My road to treating my dog like this hasn't been all that simple. I have so many adopted modes of actions that are making it difficult. I have sort of grown into certain ways of thinking and behaving.Now here is a very important point in my opinion. Understanding dog behaviour is essential if wanting to improve the relationship (and training) but so is *understanding human behaviour*. People need to be aware how they behave before they can change the way they behave. People need to know why they behave the way they do in order to change it.
When I started clicker training with Diesel I was constantly bashing myself if I did something wrong. I was angry at myself, I told myself what an idiot I was and huffily told myself never to do that again. I really gave myself a hard time.Well, that has changed over this summer. These days, when I do something wrong it often makes me feel bad but instead of scolding myself, I start thinking what caused the situation. Could I have done something differently? Could I have avoided the situation altogether?
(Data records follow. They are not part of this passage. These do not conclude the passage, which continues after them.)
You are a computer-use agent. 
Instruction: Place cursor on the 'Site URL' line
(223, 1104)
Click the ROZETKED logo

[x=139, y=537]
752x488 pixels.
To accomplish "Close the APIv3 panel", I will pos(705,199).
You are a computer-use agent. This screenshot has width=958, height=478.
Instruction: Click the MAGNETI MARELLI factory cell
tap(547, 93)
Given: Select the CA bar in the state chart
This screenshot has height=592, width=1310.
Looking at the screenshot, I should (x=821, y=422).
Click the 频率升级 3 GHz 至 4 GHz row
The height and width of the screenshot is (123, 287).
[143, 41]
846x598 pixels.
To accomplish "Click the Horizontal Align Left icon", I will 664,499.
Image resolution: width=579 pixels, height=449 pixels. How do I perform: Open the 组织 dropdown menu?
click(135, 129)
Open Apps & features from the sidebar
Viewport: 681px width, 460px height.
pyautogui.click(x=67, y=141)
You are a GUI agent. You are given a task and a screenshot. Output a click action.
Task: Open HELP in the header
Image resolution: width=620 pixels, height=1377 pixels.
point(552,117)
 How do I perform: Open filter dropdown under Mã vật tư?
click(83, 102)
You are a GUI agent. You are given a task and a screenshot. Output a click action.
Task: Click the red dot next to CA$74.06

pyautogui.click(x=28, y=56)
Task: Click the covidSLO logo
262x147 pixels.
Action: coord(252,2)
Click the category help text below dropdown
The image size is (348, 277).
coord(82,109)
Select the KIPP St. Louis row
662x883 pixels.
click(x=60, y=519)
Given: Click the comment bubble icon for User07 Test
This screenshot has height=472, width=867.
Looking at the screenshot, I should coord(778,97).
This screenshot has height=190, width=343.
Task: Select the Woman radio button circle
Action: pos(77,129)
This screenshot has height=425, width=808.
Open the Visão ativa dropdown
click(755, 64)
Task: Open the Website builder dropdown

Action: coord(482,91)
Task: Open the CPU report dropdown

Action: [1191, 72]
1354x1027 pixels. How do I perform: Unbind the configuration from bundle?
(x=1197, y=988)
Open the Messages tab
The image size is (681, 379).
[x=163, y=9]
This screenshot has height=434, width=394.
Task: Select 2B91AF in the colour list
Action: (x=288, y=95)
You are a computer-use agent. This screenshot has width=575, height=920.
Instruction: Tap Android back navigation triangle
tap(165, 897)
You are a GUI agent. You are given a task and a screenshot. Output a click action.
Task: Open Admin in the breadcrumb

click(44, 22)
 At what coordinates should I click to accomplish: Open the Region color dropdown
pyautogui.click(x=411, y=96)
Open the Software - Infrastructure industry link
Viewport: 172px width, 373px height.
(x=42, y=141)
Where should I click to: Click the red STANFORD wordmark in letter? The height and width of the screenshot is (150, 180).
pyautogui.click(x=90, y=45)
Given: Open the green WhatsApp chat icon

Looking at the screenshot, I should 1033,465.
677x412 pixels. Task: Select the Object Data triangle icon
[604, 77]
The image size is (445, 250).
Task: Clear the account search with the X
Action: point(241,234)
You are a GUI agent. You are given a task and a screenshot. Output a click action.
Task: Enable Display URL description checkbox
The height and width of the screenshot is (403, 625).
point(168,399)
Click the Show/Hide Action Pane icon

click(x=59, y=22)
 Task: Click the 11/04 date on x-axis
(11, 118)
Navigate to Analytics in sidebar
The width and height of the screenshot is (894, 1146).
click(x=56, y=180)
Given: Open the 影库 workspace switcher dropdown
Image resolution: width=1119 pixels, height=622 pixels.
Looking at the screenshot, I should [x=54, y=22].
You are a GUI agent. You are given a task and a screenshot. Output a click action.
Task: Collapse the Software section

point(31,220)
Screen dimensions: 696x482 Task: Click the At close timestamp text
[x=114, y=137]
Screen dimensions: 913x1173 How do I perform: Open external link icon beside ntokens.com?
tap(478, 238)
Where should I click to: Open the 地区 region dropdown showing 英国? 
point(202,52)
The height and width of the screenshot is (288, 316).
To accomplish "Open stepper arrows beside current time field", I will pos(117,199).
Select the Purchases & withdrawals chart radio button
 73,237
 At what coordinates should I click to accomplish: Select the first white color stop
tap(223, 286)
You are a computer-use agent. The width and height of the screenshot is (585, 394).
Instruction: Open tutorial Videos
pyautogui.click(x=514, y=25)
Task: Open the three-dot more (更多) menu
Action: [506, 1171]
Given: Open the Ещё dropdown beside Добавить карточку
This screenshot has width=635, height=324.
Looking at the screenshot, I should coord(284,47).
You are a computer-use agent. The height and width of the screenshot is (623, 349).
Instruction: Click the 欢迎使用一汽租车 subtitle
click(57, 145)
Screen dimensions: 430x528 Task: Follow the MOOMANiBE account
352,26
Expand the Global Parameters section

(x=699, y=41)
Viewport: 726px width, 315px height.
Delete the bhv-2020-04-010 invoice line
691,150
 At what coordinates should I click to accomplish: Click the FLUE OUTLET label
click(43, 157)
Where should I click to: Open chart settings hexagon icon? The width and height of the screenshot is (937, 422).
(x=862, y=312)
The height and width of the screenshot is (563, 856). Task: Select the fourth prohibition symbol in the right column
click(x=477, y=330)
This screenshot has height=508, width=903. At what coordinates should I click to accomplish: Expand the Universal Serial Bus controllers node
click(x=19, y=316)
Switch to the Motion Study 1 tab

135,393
If not, why did I do what I do? Would it be possible to behave differently? And - what surprises me, I do it calmly, assuring myself I will do better the next time.There's been a tremendous change in my behaviour and way of thinking due to clicker training (and it doesn't mean I was some kind of mean, vicious dog abuser before!).
Funny thing.. To me, clicker training hasn't turned out to be the best method to train my dog, it has become a way of life to me.
Hmmm... if I could still extend this to interacting with all sorts of people.